Cuando sé que a algún amigo mío las cosas le van mal, le envío un enlace con un vídeo de YouTube en el que Ronnie Lane y su grupo, en 1974, hacen una maravillosa versión en directo de Ooh la la. No sé si existe la fórmula para atrapar la felicidad, ni mucho menos para trasmitirla, pero esta canción ha conseguido demostrarnos que todo eso es posible. Tampoco sé qué diablos pasó el día que Ronnie Lane y su grupo –de nombre Slim Chance– grabaron ese concierto en un estudio de la BBC (en aquellos lejanos tiempos todavía se tocaba en directo, y en horarios de máxima audiencia, en los estudios de las televisiones públicas). Ignoro si bebieron algo en el pub de la esquina. O si todos estaban viviendo en aquel mismo momento, cada uno por su cuenta, una hermosa historia de amor. O si simplemente estaban de buen humor y todo aquello ocurrió de la forma más natural: sólo tuvieron que subir al escenario y enchufar los instrumentos y decir "uno, dos, tres, cuatro" y marcar el ritmo y ponerse a tocar.

Quién sabe, y en el fondo da igual. Lo que sabemos es que esa canción, tal como ha quedado registrada, es una milagrosa cristalización de la felicidad. Si por felicidad entendemos una extraña mezcla de alegría y conformidad con nuestro destino que nos asalta de pronto, y que además nos trae la certeza inexplicable de que en el mundo existen la verdad y la justicia, y nosotros formamos parte de esa verdad y esa justicia, todos esos sentimientos han quedado atrapados en la canción. Si alguien quiere comprobarlo, basta que vaya a YouTube y teclee: Ronnie Lane, Ooh la la. Y entonces podrá presenciar el milagro. Basta que se fije en cómo sonríe Ronnie Lane. Y en cómo sonríe el tipo que toca el bajo. Y el que toca el acordeón. Y cómo sonríe la chica que sale bailando cancán al final de todo, cuando la grabación se corta de forma abrupta, aunque está bien que sea así, porque eso mismo es lo que nos ha ocurrido a todos cada vez que hemos sentido muy cerca de nosotros el misterioso aleteo de la felicidad: una interrupción súbita, un corte brusco, y zas, todo ha desaparecido.

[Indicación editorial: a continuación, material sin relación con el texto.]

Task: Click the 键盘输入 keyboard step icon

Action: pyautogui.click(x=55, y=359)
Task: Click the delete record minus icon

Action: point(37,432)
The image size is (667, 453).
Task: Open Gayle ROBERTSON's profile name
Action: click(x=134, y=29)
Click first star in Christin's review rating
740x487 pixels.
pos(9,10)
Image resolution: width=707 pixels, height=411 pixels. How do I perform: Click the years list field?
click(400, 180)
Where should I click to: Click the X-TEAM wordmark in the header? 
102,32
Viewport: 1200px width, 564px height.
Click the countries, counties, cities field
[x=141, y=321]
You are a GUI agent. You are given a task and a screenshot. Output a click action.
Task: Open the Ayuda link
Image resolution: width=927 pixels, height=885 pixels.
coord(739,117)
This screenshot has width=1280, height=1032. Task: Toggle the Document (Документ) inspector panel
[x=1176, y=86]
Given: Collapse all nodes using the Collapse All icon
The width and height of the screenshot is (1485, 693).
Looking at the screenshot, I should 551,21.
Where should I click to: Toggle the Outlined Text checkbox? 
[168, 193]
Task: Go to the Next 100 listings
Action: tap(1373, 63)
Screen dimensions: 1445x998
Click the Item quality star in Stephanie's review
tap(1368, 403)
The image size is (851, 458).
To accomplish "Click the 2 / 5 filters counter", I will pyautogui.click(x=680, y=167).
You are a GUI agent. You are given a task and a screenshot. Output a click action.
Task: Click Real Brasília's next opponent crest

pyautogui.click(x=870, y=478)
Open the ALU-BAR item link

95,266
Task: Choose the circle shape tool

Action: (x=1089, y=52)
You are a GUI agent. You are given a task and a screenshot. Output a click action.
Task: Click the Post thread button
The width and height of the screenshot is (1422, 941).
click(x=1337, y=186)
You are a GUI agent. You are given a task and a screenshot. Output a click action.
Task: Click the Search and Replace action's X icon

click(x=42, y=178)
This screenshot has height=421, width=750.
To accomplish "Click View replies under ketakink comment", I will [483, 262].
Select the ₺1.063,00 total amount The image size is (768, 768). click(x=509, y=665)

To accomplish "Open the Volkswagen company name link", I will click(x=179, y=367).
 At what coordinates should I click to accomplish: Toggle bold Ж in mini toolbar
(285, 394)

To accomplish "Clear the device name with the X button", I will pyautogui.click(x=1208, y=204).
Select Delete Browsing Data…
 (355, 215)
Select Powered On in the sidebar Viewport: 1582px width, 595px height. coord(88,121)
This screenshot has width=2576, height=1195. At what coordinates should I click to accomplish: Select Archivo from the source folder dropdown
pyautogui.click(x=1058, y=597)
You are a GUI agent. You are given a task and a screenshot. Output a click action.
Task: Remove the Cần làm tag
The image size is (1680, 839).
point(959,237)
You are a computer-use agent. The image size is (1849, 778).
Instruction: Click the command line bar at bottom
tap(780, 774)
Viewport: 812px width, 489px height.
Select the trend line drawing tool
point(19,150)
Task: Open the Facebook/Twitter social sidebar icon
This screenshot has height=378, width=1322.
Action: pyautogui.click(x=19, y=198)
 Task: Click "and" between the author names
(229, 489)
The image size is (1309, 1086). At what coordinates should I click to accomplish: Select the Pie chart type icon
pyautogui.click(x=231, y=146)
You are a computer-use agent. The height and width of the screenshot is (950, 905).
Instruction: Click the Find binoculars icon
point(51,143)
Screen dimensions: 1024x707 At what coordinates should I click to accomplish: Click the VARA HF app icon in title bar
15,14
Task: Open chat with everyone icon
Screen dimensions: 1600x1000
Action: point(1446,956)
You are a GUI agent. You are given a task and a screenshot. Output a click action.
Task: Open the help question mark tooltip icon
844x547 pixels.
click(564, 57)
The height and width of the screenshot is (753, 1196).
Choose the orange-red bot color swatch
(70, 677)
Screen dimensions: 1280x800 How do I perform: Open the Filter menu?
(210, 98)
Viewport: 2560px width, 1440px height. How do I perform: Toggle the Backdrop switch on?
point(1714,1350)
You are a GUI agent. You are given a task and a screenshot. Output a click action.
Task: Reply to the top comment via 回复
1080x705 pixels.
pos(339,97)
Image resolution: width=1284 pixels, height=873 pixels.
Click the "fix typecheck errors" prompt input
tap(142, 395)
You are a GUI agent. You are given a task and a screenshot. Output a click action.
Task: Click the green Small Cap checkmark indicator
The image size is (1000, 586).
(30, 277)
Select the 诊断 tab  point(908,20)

Ya sé que los tiempos no están para muchas alegrías, pero justo por eso me gusta hablar de esta canción. De vez en cuando conviene olvidar la seriedad. Y de vez en cuando conviene dejar de hablar del paro y de la prima de riesgo y de los prestidigitadores financieros. Ya es hora de hablar de cosas que nos hacen sentir bien, y que además nos demuestran que el mundo podría estar algo mejor de lo que está, si fuésemos un poco menos incautos y menos codiciosos y menos imbéciles. Y para ello basta escuchar Ooh la la. Sí, eso mismo, escrito así, a la inglesa, aunque nosotros más bien lo escribiríamos Oh la la.

Esa canción estaba en un álbum de los Faces que se llama así, Ooh la la, pero no la cantaba Rod Stewart, que la consideraba una canción indigna de él, sino Ron Wood, que la había compuesto junto a Ronnie Lane. Recuerdo haber visto el álbum en una tienda de discos de la calle Jovellanos, y que lo escuché en unos auriculares, pero la música no me gustó y lo dejé. Fue una pena, porque Ooh la la era la última canción del álbum y me la perdí, aunque eso me permitió descubrirla en la versión posterior de Ronnie Lane, que salió –creo– en un single. Y por cierto, ya que estamos hablando de Ronnie Lane, recomiendo a cualquier aficionado a la música que vaya a YouTube y teclee Small Faces y escuche bien. Apuesto a que poca gente conoce a los Small Faces, el grupo de Ronnie Lane y Steve Marriott que hizo algunas de las mejores canciones de los 60.

Por desgracia, la historia de Ronnie Lane fue una historia muy triste. Cuando estaba en los Small Faces y luego en los Faces, nunca logró que le reconocieran su inmenso talento. Después, cuando quiso independizarse y formó un grupo propio –con el que grabó tres álbumes extraordinarios–, se arruinó organizando una gira por Inglaterra que incluía trapecistas, bailarinas de cancán, elefantes, coches antiguos y una troupe completa de circo. Luego empezó a sufrir los primeros síntomas de una esclerosis múltiple. Buscando una cura, fue de un sitio a otro, hasta que murió en una casa de un pueblo perdido de Colorado desde la que sólo se veía un álamo, un álamo solitario en medio del paisaje polvoriento. Eso fue en 1997, y por entonces casi nadie se acordaba ya de él. Pero no quiero terminar con una imagen triste. Al contrario. Pongan Ooh la la y olviden por un momento el mundo en que vivimos.